Todo comenzó con esta información sensacional. Invitada a participar en un congreso de koljosianos que se celebraba en el Kremlin, Liushka manifestó ante los reunidos, y particularmente en beneficio del camarada Stalin, que, a partir de aquel momento, las atrasadas técnicas que habían venido empleándose en aquella actividad podían darse por liquidadas para siempre.
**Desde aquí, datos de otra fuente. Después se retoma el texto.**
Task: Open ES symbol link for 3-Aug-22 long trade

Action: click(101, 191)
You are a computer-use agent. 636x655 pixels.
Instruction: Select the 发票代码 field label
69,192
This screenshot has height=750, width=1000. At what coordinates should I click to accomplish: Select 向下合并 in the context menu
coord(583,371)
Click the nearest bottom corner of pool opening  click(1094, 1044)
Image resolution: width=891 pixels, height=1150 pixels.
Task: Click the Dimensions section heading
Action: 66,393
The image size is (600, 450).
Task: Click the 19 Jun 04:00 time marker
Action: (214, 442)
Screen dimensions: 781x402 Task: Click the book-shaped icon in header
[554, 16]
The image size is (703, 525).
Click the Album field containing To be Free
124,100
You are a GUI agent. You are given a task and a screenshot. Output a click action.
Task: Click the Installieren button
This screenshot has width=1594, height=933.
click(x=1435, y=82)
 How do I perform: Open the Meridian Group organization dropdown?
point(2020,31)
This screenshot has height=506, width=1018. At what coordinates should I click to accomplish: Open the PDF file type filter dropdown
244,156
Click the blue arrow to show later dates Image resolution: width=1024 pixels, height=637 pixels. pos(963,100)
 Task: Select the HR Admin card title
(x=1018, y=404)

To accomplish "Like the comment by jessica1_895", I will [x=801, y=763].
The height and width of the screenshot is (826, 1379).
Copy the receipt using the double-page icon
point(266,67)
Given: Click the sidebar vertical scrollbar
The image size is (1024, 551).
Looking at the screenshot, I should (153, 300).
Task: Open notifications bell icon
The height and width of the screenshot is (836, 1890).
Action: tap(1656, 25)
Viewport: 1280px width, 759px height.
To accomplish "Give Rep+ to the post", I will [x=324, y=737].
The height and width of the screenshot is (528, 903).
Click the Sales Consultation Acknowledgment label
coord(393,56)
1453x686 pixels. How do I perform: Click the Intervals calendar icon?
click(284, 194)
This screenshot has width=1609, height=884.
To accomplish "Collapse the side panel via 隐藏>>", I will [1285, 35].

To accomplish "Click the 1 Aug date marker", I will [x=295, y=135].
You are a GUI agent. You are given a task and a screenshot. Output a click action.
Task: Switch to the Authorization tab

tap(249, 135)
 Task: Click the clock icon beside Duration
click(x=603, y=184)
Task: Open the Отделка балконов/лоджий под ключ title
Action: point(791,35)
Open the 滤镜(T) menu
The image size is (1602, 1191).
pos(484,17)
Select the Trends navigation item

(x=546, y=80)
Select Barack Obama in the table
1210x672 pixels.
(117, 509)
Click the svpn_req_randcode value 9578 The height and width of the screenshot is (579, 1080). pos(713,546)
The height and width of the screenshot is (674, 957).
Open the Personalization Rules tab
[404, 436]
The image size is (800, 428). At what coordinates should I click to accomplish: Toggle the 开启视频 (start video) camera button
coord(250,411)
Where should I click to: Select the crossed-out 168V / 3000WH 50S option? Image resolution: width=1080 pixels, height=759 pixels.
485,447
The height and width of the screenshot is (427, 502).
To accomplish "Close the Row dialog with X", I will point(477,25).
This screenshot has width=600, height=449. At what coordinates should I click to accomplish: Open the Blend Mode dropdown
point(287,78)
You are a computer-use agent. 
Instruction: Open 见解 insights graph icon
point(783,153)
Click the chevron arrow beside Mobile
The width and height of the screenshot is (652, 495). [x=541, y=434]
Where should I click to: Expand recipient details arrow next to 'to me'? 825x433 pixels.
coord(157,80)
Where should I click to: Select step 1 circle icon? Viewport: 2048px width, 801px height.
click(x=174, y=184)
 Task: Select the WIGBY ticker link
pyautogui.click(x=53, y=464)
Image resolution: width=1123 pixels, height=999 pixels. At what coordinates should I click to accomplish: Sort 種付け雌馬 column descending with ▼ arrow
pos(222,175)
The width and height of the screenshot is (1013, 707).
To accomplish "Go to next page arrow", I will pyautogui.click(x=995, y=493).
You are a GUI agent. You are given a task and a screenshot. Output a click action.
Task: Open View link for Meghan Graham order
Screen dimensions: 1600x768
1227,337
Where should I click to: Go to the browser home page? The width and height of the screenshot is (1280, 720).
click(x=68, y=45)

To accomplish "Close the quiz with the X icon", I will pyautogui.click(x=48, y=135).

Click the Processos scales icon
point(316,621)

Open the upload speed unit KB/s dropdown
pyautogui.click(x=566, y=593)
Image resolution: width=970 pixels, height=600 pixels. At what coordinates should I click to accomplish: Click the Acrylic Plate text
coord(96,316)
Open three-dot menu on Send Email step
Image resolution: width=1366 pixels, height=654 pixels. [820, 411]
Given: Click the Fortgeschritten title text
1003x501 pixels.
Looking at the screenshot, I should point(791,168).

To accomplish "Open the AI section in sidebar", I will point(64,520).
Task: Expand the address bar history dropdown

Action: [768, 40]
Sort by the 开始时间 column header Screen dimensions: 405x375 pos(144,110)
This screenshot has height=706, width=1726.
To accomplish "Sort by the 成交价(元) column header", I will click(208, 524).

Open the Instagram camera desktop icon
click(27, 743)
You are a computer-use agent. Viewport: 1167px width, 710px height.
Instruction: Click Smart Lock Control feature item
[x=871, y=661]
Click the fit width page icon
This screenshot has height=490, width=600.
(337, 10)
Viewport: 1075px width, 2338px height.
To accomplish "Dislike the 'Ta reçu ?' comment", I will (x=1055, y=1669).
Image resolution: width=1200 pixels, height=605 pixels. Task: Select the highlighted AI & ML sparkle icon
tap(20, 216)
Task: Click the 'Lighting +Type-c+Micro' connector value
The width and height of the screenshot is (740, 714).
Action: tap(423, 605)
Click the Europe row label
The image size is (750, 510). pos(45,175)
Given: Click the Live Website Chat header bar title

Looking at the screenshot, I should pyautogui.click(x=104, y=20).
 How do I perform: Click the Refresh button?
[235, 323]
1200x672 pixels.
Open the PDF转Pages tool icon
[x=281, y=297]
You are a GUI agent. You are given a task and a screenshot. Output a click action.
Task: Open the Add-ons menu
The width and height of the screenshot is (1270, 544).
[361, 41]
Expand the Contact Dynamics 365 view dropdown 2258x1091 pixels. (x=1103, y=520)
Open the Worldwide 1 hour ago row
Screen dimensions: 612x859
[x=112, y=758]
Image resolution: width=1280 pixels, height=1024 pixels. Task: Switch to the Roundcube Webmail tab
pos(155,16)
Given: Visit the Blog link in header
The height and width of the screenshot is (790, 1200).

Y ante la réplica de Stalin, que exclamó: «¡Es preciso que todos conozcan estos avances!», Liushka se comprometió a impartir su método a cuantos en su koljós practicaban el ordeñado. «¿Y serán todos capaces de asimilarlo?», preguntó Stalin con sagacidad. «Sí, camarada Stalin, por la razón de que todo ordeñador tiene dos manos», respondió Liushka con presteza, al tiempo que presentaba ante sí las suyas. «Muy bien dicho», respondió Stalin, sonriente, acompañando sus palabras de una inclinación de cabeza.

A partir de ese momento, apenas se volvió a ver a Liushka en su aldea natal. Cuando no tomaba parte en las reuniones del Soviet supremo, intervenía en una conferencia, recibía a los obreros portuarios ingleses, conversaba con el escritor Leo Feuchtwanger o la convocaban al Kremlin para condecorarla. Liushka accedió entonces a la notoriedad de los grandes. De ella se ocupaban los periódicos, la radio, los reporteros de los documentales cinematográficos… La revista Ogoniok publicó su foto en la portada. Los soldados del Ejército Rojo le hacían propuestas de matrimonio por carta.

Fue para Liushka una época de extrema fatiga. A un viaje, dispuesto prácticamente sin aviso previo, a su aldea natal, donde se aplicaría a las ubres de una vaca para realizar una demostración de ordeño ante los fotógrafos, sucedería normalmente una sesión en la Academia de Agricultura, complementada más tarde por entrevistas con escritores o algún coloquio con veteranos de la Revolución. En cuanto a los periodistas, su asedio era constante. Para ellos, Liushka se había convertido en una suerte de prodigioso espécimen de vaca lechera al que se dedican artículos, descripciones y hasta cancioncillas. Tanto era así, que ella misma había acabado por convencerse de que la prensa no existía sino para prepararle discursos, escribir su biografía y prodigar instantáneas suyas.

Todo esto dio lugar a la instauración y difusión del llamado «movimiento Miakíshev». Los miakishevistas (denominación que se incorporó al habla corriente) contrajeron compromisos, saturaron las plantillas de los organismos oficiales, divulgaron sus experiencias por medio de la prensa y se mostraron con frecuencia en las pantallas cinematográficas. Así las cosas, ya no había quien ordeñase las vacas.